Benarkah Ekonomi Jepang Masuk Resesi?

PDB yang dihasilkan terus menurun selama dua kuartal berturut-turut dan pemerintah Jepang pun sedang giat mengeluarkan regulasi ekonomi.

oleh Vina A Muliana diperbarui 30 Nov 2015, 15:01 WIB
Diterbitkan 30 Nov 2015, 15:01 WIB
20150710-Pasar Saham Nikkei-Jepang2
Sejumlah orang tercermin dalam papan yang menampilkan indeks saham di Tokyo, Jepang, Jumat, (10/7/ 2015). Harga saham Nikkei mengalami perubahan mengikuti gejolak pasar Tiongkok. (REUTERS/Thomas Peter)

Liputan6.com, Jakarta - Perekonomian negara Matahari Terbit dikabarkan sedang mengalami masa resesi. Pasalnya, produk domestik bruto negara ini terus menurun selama dua kuartal berturut-turut dan pemerintah pun sedang giat mengeluarkan berbagai regulasi ekonomi. Termasuk kebijakan ekonomi "Abenomics" yang dikeluarkan Perdana Menteri Shinzo Abe.

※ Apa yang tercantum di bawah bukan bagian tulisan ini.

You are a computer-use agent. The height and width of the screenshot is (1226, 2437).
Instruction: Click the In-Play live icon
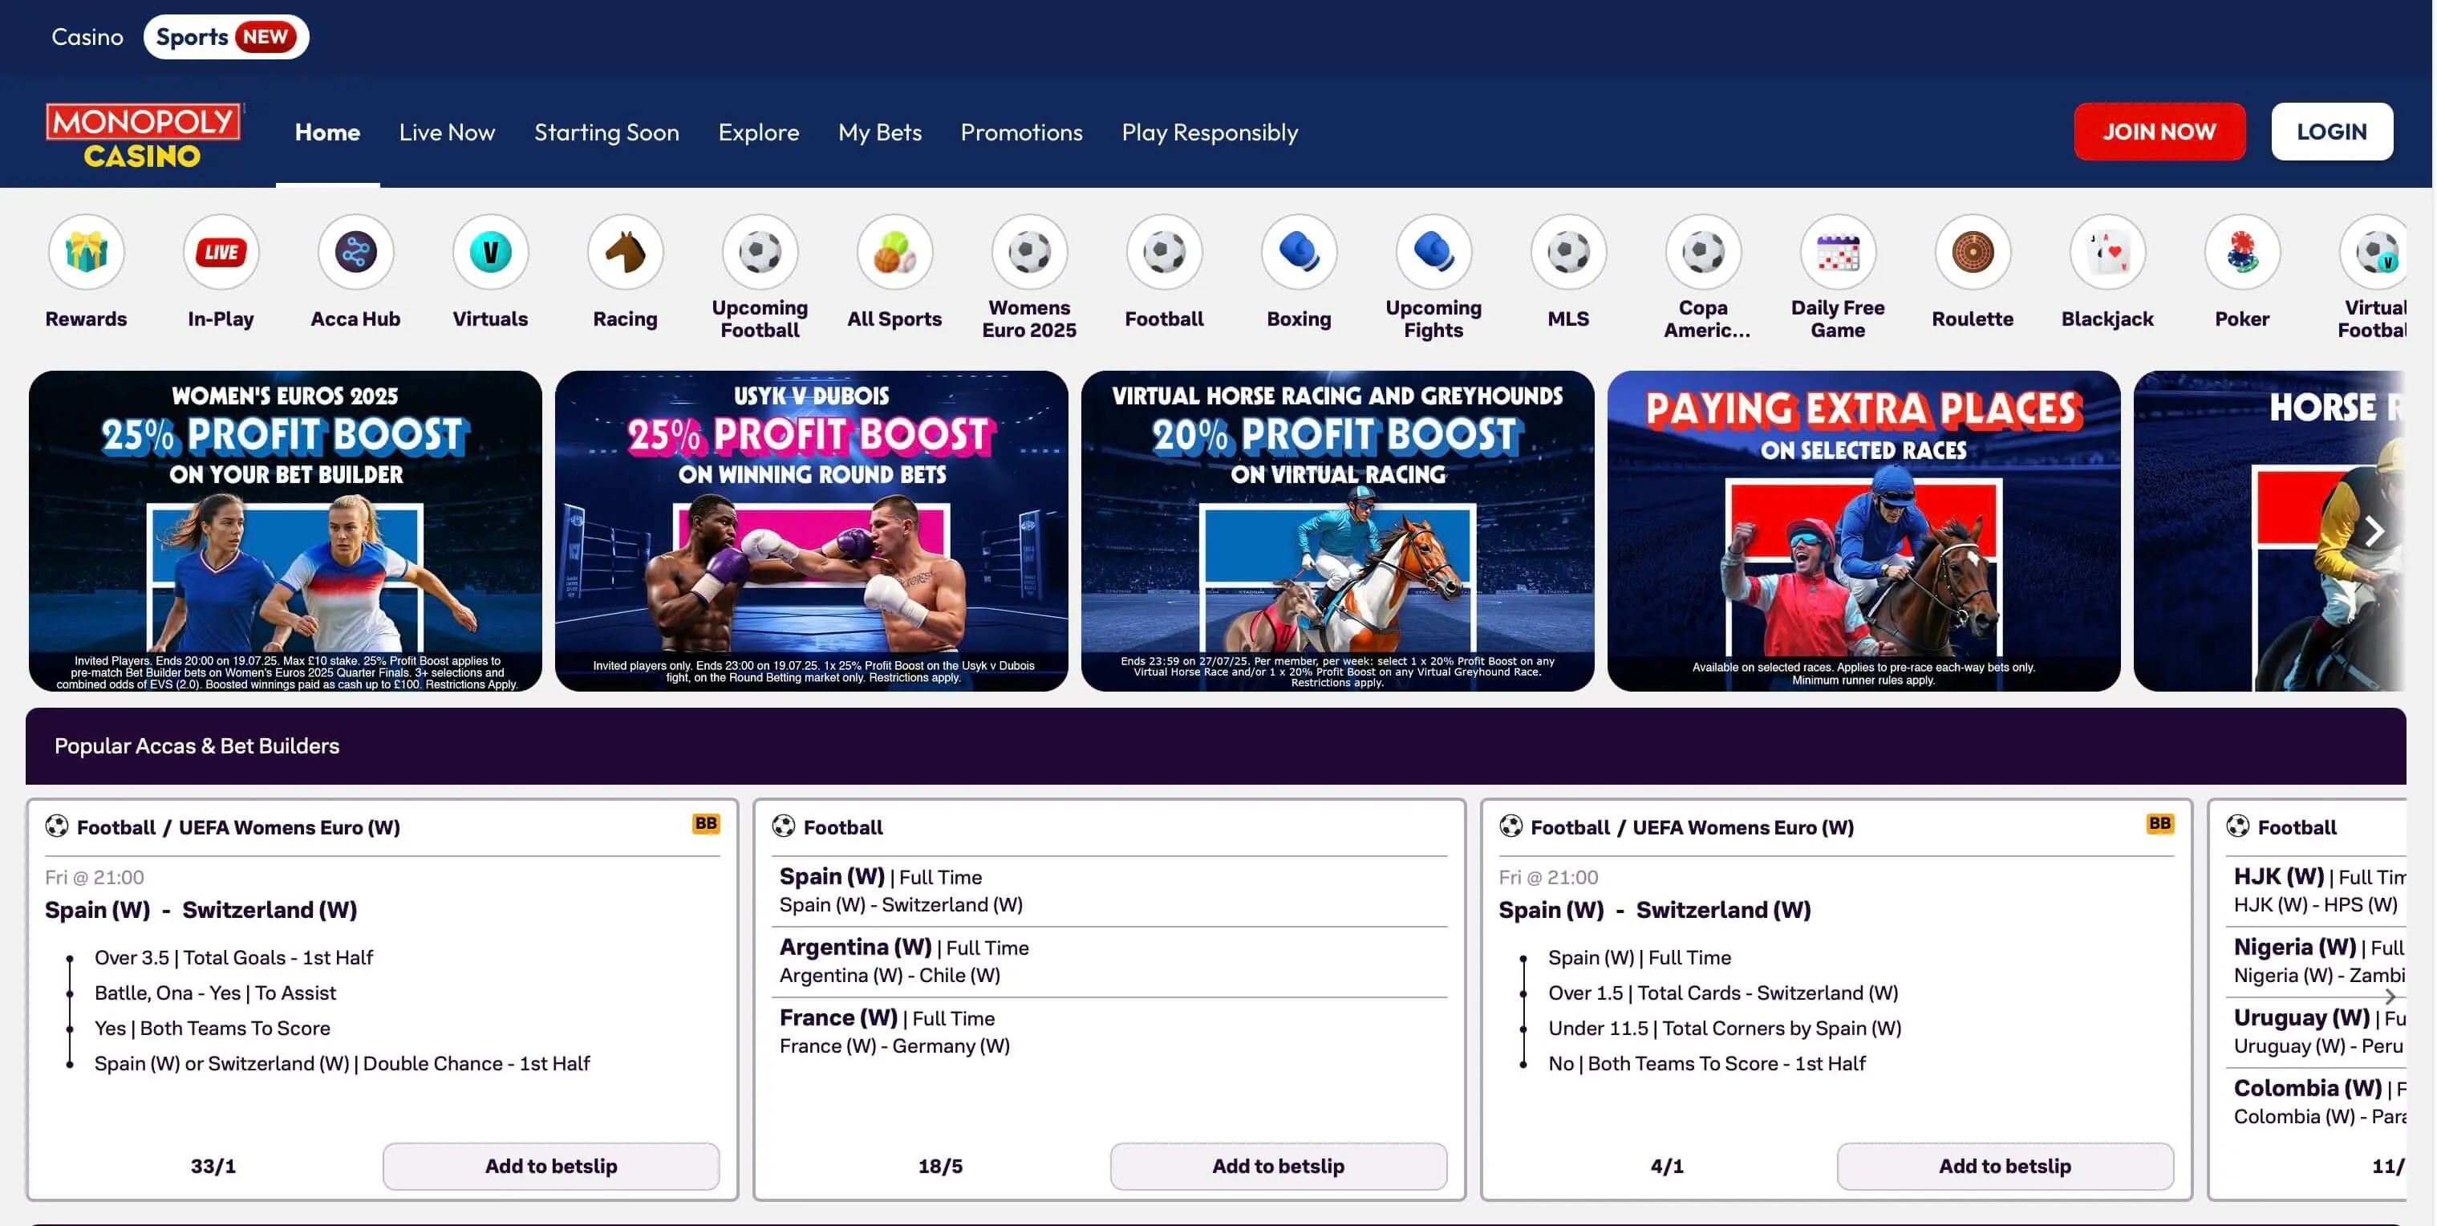click(x=220, y=253)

Namun, kabar ini ternyata tidak sepenuhnya benar. Perekonomian jepang memang sedang mengalami perlambatan, namun hal tersebut tidak sepenuhnya buruk.

Negeri sakura ini masih memperlihatkan kemajuan. Hal ini dibuktikan dengan angka tingkat pengangguran yang masih aman berkisar 3,4 persen atau menurun 10 persen dari 6 bulan yang lalu.

Lalu sebenarnya apa yang sebenarnya membuat perekonomian jepang berada dalam fase stagnan?. Dilansir dari laman Washington Post, Senin (30/11/2015), penyebab utamanya adalah karena tingkat populasi Jepang yang menurun. Hal ini akhirnya berimbas pada penurunan jumlah tenaga kerja produktif yang menjadikan gerak perekonomian pun ikut melambat.

(Foto: Reuters)

Tingkat GDP suatu Negara dipengaruhi oleh dua faktor, yaitu seberapa banyak tenaga kerja dalam negara tersebut dan seberapa produktif mereka bekerja. Dengan kondisi penduduk Jepang yang seperti ini, pemerintah memang harus mengeluarkan usaha lebih besar selain perbaikan dalam mengeluarkan berbagai regulasi ekonomi.

Bank sentral Jepang menyatakan bahwa tingkat kenaikan suku bunga cenderung menurun dibawah 0,5  persen. Dengan kondisi yang seperti ini akan sangat mudah bagi Jepang untuk masuk ke dalam zona tidak aman.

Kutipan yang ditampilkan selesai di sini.